Quoted text =>
= = = = = = =
BALL FAMILY GENEALOGY PHOTO ALBUM and RECORDS MAINE & MASSACHUSETSS 1800s - 1950s

Item #724

7 x 9.25” thick green album with “Biographical and Historical Family Record” on the front cover in decorative gold font. The book contains photographs, clippings, and letters related to the Ball family, recorded by Fred C. Ball of Lexington, Mass. in 1944. On the inside front cover there is a newspaper clipping about “Churchill’s American Grandfather.” The book has pre-laid out spaces to fill in information about births, marriages, and deaths; while there are many blank pages, Fred has used the book to gather as much information about his family as possible. He includes around 96 portraits and photos of relatives on the paternal and maternal sides of the family, images of gravestones, children, and old family houses. The children most frequently photographed are named Alfred, Claire, and Mary. Other named individuals include Alfred H. Ball, Caroline M. Ball (Taylor), Stephen Munn Ball, Lucinda G. Ball, Mary A. McCure, John Randolph Ball, and Marmaduke Ball. Locations pictured or mentioned include Bangor, Maine, Lexington, Mass., and Hanover, New York. There are two photos of a view of Phillips Lake, one taken in 1909 and the other in 1951. Photographs and information date from the late 1800s to the 1950s. Photos measure between 1.25 x 1.5” and 4.75 x 6.5” and are glued to the pages, annotated with names. The book is not completely filled, the spine is broken and several pages are loose. Nothing appears to be missing and the photos are quite lovely.

Example letters, entries, articles:
Letter from Clara Eugenia Ball to Fred C. Ball (Hanover, N. J., Feb. 6, 1911)
Dear Cousin:-
I am sorry to say I can give you no information about your ancestor, Marmaduke Ball.
In 1902 I had some correspondence with some of your California relations, but they could not go back of Marmaduke. I am acquainted with two genealogists in Massachusetts and I wrote them for information, but neither ever learned anything of Marmaduke. Possibly he came into Mass. from Maine or some other of the Eastern States.
I have been ill the past two weeks, or I should have sooner answered. All my Ball Journals are packed away in the attic, and it would not be prudent for me to go up there now. Someday I will look them up, and will write if I should find any thing further.
= = = = = = =
Raw data =>
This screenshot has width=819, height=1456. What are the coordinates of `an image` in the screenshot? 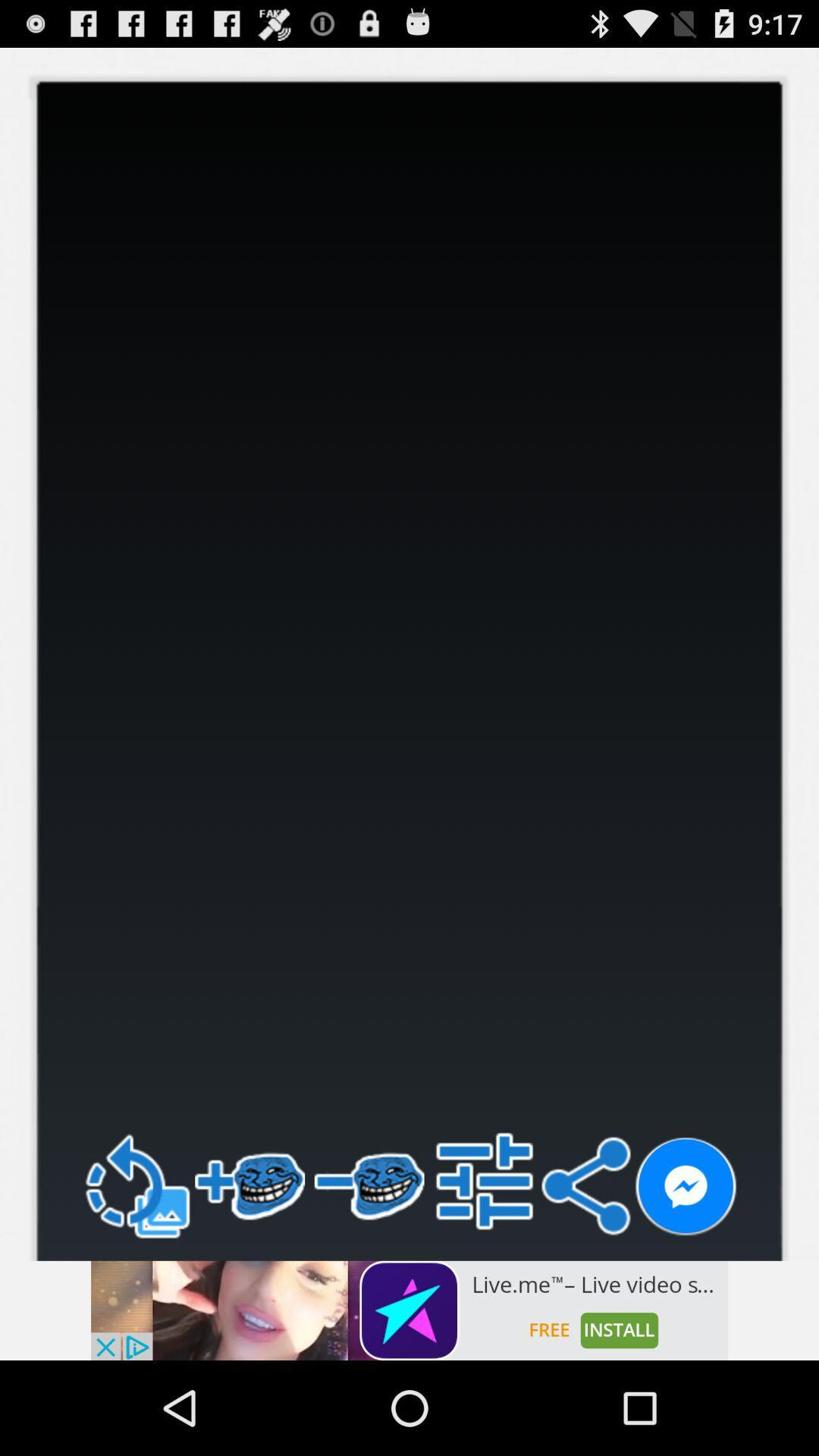 It's located at (410, 1310).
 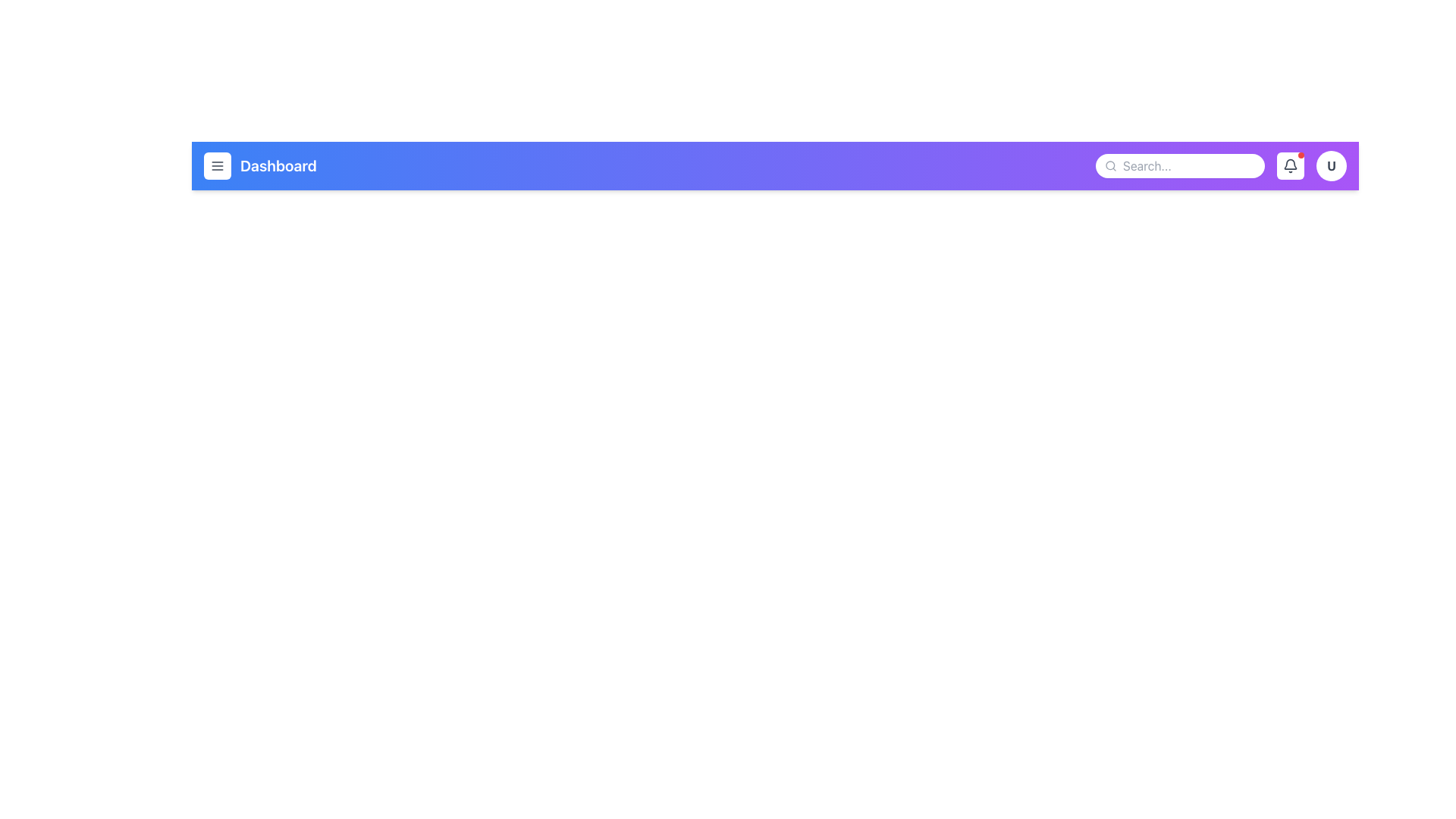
= = = = = = =
Work required =>
According to the Ball family album text, in which years were the two photos of Phillips Lake taken? The lines are from a different source than the text.

Output of the task =>
1909 and 1951.